PROBLEM 1
According to the Apache Airflow article, which three components are most important in the Airflow platform?

QUOTED PASSAGE
January 17th, 2022

Learning the Basics of Apache Airflow



Over the last six months, I’ve ued Apache Airflow extensively at work. Airflow is a platform and framework for building and automating data pipelines1. Airflow data pipelines are written in Python and interoperate with many different technologies, such as databases, cloud platforms, containers, and more. Often, Airflow is used in the realms of data analytics and machine learning.

While Airflow data pipelines are written in Python, the software they automate and schedule do not need to be Python related. Nonetheless, the fact that Airflow's language is Python makes data pipelines highly configurable and customizable. Since Python is very popular and simpler to learn compared to other languages, most engineers will be able to work with Airflow easily.

There are three main objectives in this article: introducing the basic concepts of Airflow, creating an Airflow development environment, and exploring basic Airflow pipelines. The code discussed in this article is available on GitHub.


Airflow is a platform and framework for building, automating, and scheduling data pipelines2. Data pipelines in Airflow are known as workflows or Directed Acyclic Graphs (DAGs). Airflow DAGs are configured as code using Python, and can be run ad hoc or on a schedule. The Airflow platform creates an execution and scheduling environment for DAGs, which are viewable from a web interface.

The main objective of Airflow is to run DAGs either manually or based on a schedule.

Airflow DAG

A Directed Acyclic Graph (DAG), also referred to as a data pipeline or workflow, is a graph of tasks which is run manually or based on a schedule. Since DAGs are acyclic, the graph of tasks in a DAG can’t contain any cycles, but can branch and converge as needed. Airflow DAGs are written and configured in Python. DAGs contain information such as a list of tasks, the execution order (graph) of the tasks, an execution schedule, and additional metadata.

An Airflow DAG, as seen from the Airflow UI, is shown below. This DAG contains three tasks.

Airflow Task

In Airflow, tasks are the smallest unit of execution3. Tasks are units within a DAG, with upstream and downstream dependencies. These upstream and downstream dependencies are other tasks in the DAG. Tasks can perform simple operations such as running a Python function or Bash script, or more complex operations like running a Docker container. There are many different types of tasks, which are created using Airflow Operators. Operators are templates for building tasks; for example, a PythonOperator is used to create a task that runs a Python function4.

The Airflow platform consists of multiple components; most importantly, Airflow consists of a web server, scheduler, and metastore.

Airflow Components

Web Server

In Airflow, the web server is the UI in which users can view and trigger DAGs. The web server is also helpful for viewing DAG run results and debugging DAGs by looking through execution logs.


The Airflow scheduler is a constantly running program that monitors all DAGs in the Airflow environment5. Python DAG files exist in a specific directory in the Airflow environment, and the scheduler is responsible for parsing these DAG files and storing information about them within the Airflow metastore. The scheduler also checks if DAGs and tasks within DAGs are eligible for execution. When tasks are eligible for execution, the scheduler places them in a queued state, and then executes them6. In many ways, the scheduler is the heart of the Airflow platform.

DATASET RECORDS
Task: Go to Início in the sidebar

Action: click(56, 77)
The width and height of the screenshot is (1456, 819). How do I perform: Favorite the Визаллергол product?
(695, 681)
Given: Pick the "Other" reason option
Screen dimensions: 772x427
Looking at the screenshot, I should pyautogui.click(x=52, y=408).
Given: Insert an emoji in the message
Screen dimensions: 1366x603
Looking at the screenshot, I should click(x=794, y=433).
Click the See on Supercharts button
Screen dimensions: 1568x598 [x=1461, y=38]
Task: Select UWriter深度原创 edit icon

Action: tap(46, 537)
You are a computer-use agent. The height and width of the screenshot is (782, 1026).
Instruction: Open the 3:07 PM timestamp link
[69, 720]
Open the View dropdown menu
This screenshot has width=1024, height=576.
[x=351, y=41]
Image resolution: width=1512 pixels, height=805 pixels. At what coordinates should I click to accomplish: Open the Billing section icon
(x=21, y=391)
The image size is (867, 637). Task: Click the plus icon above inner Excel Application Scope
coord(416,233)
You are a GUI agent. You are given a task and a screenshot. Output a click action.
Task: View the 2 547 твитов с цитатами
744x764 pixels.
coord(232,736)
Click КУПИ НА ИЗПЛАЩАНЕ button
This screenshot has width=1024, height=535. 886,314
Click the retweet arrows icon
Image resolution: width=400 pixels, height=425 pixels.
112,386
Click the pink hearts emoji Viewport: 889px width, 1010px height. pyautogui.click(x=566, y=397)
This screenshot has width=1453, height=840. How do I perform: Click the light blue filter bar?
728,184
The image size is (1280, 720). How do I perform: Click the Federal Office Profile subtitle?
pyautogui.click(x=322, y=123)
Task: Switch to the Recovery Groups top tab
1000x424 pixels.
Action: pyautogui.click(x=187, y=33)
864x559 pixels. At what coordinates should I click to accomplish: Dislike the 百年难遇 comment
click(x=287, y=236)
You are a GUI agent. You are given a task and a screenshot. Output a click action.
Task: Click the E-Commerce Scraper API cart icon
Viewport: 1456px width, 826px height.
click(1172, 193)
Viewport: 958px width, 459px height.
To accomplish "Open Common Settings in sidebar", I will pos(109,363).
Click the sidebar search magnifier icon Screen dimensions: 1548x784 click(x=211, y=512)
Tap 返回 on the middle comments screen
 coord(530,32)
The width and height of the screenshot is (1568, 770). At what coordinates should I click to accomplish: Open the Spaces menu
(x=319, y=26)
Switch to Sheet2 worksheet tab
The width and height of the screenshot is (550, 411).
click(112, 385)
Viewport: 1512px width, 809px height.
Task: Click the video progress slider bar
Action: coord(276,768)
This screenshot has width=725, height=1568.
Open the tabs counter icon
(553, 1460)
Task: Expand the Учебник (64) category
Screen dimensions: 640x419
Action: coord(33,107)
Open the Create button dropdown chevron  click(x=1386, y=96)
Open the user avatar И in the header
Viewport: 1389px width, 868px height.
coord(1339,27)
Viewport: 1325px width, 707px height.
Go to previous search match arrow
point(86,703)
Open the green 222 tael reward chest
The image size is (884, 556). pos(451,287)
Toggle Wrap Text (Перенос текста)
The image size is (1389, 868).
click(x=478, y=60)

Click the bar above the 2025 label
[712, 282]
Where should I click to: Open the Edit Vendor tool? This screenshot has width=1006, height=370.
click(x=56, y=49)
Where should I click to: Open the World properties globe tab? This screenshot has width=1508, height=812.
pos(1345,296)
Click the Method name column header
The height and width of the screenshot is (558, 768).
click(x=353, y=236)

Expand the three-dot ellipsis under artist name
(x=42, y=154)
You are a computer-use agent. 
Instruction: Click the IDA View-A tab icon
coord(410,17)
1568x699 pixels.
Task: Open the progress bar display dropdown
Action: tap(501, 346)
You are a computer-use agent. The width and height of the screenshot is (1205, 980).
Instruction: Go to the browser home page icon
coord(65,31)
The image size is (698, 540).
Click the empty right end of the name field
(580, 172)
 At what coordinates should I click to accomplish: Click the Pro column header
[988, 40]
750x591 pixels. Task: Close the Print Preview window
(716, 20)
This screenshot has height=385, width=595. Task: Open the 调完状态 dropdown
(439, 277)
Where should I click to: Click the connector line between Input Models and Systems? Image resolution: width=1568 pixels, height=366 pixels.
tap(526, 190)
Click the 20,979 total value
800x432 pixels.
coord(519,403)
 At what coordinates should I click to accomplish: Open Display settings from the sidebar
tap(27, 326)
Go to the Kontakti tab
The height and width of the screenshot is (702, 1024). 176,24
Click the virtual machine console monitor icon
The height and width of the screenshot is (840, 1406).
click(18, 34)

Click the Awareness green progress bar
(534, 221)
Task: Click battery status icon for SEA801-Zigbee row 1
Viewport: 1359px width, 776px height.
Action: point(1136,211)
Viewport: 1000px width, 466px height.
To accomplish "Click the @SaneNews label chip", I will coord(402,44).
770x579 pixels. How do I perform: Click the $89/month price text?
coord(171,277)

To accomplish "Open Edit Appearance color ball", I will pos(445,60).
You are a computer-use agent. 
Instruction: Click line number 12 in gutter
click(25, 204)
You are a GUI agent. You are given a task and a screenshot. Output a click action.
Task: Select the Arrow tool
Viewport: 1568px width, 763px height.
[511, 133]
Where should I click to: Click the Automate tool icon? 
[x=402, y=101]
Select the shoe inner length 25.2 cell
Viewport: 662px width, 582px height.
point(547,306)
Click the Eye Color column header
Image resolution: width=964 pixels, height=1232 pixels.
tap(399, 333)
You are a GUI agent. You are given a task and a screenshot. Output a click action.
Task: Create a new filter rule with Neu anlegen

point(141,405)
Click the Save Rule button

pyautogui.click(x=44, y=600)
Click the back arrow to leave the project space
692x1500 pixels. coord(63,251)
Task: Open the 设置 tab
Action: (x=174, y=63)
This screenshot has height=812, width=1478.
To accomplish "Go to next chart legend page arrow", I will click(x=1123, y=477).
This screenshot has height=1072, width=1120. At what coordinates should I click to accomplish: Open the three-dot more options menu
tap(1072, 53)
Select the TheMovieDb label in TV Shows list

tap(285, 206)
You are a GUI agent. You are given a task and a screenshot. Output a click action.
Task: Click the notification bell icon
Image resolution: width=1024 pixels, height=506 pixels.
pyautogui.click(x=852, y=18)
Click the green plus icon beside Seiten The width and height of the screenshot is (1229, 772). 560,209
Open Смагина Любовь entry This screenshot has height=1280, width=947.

PROBLEM 2
In the records above, retype the part that opens with the line containing "Click the sidebar" and closes with the line containing "Action: coord(33,107)", including both of those lines.

FULL ANSWER 1
A web server, a scheduler, and a metastore.

FULL ANSWER 2
Click the sidebar search magnifier icon Screen dimensions: 1548x784 click(x=211, y=512)
Tap 返回 on the middle comments screen
 coord(530,32)
The width and height of the screenshot is (1568, 770). At what coordinates should I click to accomplish: Open the Spaces menu
(x=319, y=26)
Switch to Sheet2 worksheet tab
The width and height of the screenshot is (550, 411).
click(112, 385)
Viewport: 1512px width, 809px height.
Task: Click the video progress slider bar
Action: coord(276,768)
This screenshot has width=725, height=1568.
Open the tabs counter icon
(553, 1460)
Task: Expand the Учебник (64) category
Screen dimensions: 640x419
Action: coord(33,107)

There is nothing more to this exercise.